Problem statement: Revise the material below by changing "Expand" to "Open" everywhere and keeping every other word unchanged. Reproduce all of it without the pictures.

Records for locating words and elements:
****************************************
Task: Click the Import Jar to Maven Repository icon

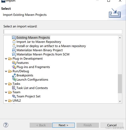Action: coord(14,42)
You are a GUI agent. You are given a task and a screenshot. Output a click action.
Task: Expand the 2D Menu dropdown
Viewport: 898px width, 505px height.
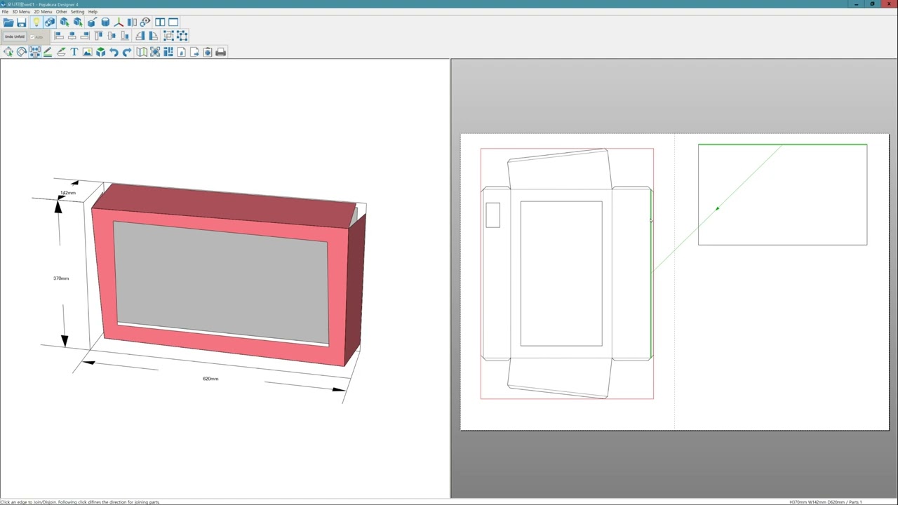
****************************************
Complete output:
Task: Click the Import Jar to Maven Repository icon

Action: coord(14,42)
You are a GUI agent. You are given a task and a screenshot. Output a click action.
Task: Open the 2D Menu dropdown
Viewport: 898px width, 505px height.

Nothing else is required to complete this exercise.